Supplied text:
+++

I’ve been getting a secondary wave of realisation that my life has really, really changed – and the extent to which this is so. It has brought a sense of loss, but something else has been coming up in its place. I’ve made a decision. I’m taking life in my hands, and I’m going to take on a self-management strategy rather than have a stem cell transplant – the default treatment that seems to work for many people, mainly younger than me.

In my own case, a strong intuition tells me a transplant will either not work or it will bring no advantage. After such a transplant – where they take stem cells from your bone marrow, clean them and pump them back in – it also involves 3-6 months of dependency on relatively intensive care to get over it. In many cases it gives some years of remission. In my case I don’t get the feeling I shall have that payoff. Some people just get six months, and some people die from the procedure. Besides, I can’t realistically manage up to six months of dependency on care – I want to get on with life to the extent that I can.

So I’m choosing another route, an integrative medical route that is partially medical and partially holistic. This has its risks, but so does anything, and it seems to me I can do at least just as well with it as with a transplant. It will be a challenge to monitor and look after myself, drawing healing through my soul, and to be willing to go back on chemo and steroids if necessary.

Few people take this choice voluntarily. Most people take a self-management route only if their condition prevents them from having the transplant.

I have between one and ten years to live, I guess. I want to die well, whenever and however that happens. I’ll stay around until my useful life is done – and then I shall go in grace, inshallah, if life permits this! Since shit also happens. But I think my chances of doing this are greater if I take life in my hands, and it will be my own choice and responsibility.

I shall not be returning to where I was before. For both Lynne and I, my contracting bone marrow cancer was not part of our plan, but it has happened anyway. Facts have overruled everything else. To some extent this is harder on Lynne than on me – it’s really hard being a voluntary carer and there is little support for them.

But I now have a new life: it brings new possibilities amongst the constraints I’m served with. Not least the threat of death, of accepting the Great Unknown like I’ve ever accepted it before. But that opens up possibilities. The edginess of mortality sharpens life’s issues, making every moment a bit more poignant.

Life is a preparation for the moment of our passing.

This said, I’m becoming a bit more capable every few weeks. It’s a long, slow process. My back still cannot support me for more than a minute – enough time to get an item of clothing over my head before I need to hold myself up again! It’s amazing how an experience like this renders small issues, such as going to the toilet, into a big event. It has made me feel grateful for small things – a biscuit, a walk on the moors, a close time with Lynne, a phone chat with my son or hearing about what’s happening with my faraway daughters and their families.

+++

Excerpted records:

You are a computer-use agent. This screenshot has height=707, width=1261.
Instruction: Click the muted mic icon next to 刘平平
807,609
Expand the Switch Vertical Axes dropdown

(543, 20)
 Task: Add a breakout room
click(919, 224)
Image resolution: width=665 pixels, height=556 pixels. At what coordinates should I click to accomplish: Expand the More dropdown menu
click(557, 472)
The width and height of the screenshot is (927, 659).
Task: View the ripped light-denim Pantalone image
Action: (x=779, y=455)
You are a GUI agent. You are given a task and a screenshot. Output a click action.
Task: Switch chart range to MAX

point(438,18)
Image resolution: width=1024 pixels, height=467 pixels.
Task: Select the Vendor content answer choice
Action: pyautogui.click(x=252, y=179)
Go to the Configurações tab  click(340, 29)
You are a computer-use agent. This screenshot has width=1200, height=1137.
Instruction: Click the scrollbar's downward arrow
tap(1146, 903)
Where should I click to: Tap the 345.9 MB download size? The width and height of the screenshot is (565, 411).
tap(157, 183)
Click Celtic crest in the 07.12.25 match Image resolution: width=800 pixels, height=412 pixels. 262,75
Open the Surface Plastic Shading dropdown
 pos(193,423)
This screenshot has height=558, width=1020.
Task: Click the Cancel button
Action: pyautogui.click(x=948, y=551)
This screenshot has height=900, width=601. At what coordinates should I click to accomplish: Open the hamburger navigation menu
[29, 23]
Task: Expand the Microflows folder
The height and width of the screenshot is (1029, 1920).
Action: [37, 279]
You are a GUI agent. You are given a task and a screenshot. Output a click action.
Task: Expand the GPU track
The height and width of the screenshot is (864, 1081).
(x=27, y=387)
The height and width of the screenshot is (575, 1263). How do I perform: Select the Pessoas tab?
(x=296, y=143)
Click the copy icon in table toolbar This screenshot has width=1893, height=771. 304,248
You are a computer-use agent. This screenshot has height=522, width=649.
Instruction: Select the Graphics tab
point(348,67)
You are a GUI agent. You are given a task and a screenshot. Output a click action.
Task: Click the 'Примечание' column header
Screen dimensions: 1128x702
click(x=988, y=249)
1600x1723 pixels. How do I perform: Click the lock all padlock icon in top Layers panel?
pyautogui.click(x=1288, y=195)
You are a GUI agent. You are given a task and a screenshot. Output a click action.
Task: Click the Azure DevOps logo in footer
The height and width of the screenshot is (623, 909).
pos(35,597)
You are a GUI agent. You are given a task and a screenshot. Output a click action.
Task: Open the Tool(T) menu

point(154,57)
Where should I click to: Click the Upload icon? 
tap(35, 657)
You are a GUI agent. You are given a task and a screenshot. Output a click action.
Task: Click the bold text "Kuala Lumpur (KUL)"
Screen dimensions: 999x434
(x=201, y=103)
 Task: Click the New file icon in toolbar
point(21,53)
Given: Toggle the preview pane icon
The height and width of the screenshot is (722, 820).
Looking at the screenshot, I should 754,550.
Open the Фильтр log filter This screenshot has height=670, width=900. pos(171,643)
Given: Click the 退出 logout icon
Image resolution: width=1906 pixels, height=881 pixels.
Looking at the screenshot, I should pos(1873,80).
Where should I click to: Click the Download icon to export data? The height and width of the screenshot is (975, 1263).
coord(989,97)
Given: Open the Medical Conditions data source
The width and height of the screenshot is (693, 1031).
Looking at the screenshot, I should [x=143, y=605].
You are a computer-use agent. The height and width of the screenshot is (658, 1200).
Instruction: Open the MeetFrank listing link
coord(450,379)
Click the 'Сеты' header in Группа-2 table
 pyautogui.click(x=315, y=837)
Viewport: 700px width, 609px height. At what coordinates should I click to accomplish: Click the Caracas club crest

+++

Check your understanding:
1. Decide whether each statement agrees with the account of choosing self-management over a stem cell transplant. Answer yes or no for each, and quote the words from the account that decide it.
(a) The writer has decided to have a stem cell transplant.
(b) Most people take a self-management route only when their condition rules out a transplant.
(c) The writer's back can hold them up for several hours at a time.
2. Continue the account of choosing self-management over a stem cell transplant, starting after its final sentence.

Expected outputs:
1.
(a) No: "I’m going to take on a self-management strategy rather than have a stem cell transplant"
(b) Yes: "Most people take a self-management route only if their condition prevents them from having the transplant."
(c) No: "My back still cannot support me for more than a minute"

2.
My readings are good. I’m not sure exactly what these mean, but my light-chain readings have gone from 2,000 to 350 to 134 to 103, and my paraproteins have gone from 13 to 7 to 4.9. So in haematological terms, I’m doing well. But the hospital is tending to ignore the other aspect of my condition, physical disablement – this side-effect of myeloma derives from the collapse of two lower-back vertebrae. Unless stopped, myeloma eats up your bones, and this is what has happened. Luckily, I have a really good cranial osteopath, Simon, who is helping me with my back.

I’ve been learning about fatigue. I just can’t manage sometimes to follow through on a conversation. I can shower myself but drying and clothing myself is a step too far. I have new limits. I get totally worn out. There comes a point where I just zone out with exhaustion, having crossed that limit. There’s nothing much I can do about it. It’s a big lesson in acceptance.

My goal, to be able to walk to my favourite power-point, Carn Les Boel, over three miles of rough though inspiring clifftops, might never be achieved, but at least I have a goal to aim for. It’s a place where, as the Yaqui sorcerer Don Juan once said, I could dance my last dance, with the ancient spirits and the Atlantic winds as my witness. But I’ve been there enough times to be able to dance that dance by inner visualisation. I’m still determined to get there though.

It’s funny how, in some respects, I learned everything I need to know in my formative young-adult years as a young hippy and student revolutionary, aged 16-23ish, reading books like Carlos Castaneda’s about Don Juan, forming profound values and making life-decisions that have enacted themselves ever since in the karmic threads of my life.

Everything that has happened since then has simply illustrated the point, testing my capacity to integrate the lessons I learned – on acid trips, particularly – and to manifest those learnings in real, workable terms. Life has been a series of clarifications of lessons learned then, which have remained generally true over the spread of the decades. So do we really learn much as life goes on? Well, yes and no.

I’ve succeeded in some things and not in others – and this is what life on Earth is about. It’s a place to manifest our dreams, knowing that only some will be permitted. We as souls came here to learn such lessons and to make a contribution on the basis of what we have become. I think it was Jefferson who said, ‘it’s not what you get for doing it, it’s what you become by doing it’.

Isn’t it an amazing planetary situation we find ourselves in? Life is a predicament, yet a path of light leads through its intricacies. We’re challenged to stay true to the indwelling spirit within. Falling asleep, the default human pattern in our time, is so easy. But in the end it is the difficult path, a path of self-destruction.

As the 18th Century philosopher Edmund Burke once said, ‘For the triumph of evil it is necessary only that good people do nothing’. This sums up our global situation today. The world is sleepwalking into a big crunch of its own making. A great awakening is due. It has taken longer than my friends and I foresaw fifty years ago. And what and when is ‘too late’?

I’m thankful for the gift that cancer has given. The looming challenge of death sharpens life’s contrasts, offering an opportunity live a bit more fully. My relative disability presents a challenge but it’s doable, and I still hope I’ll be able to walk reasonably freely sometime soon. This will enable me to go home to Cornwall, and I’m so much looking forward to that.

It’s time to go – my energy is flagging, even though I’m writing this in bed. Bless you. Thanks for reading. See you again.

But then, who knows? Life is what happens when you’re busy making other plans.

Your friend, Paldywan.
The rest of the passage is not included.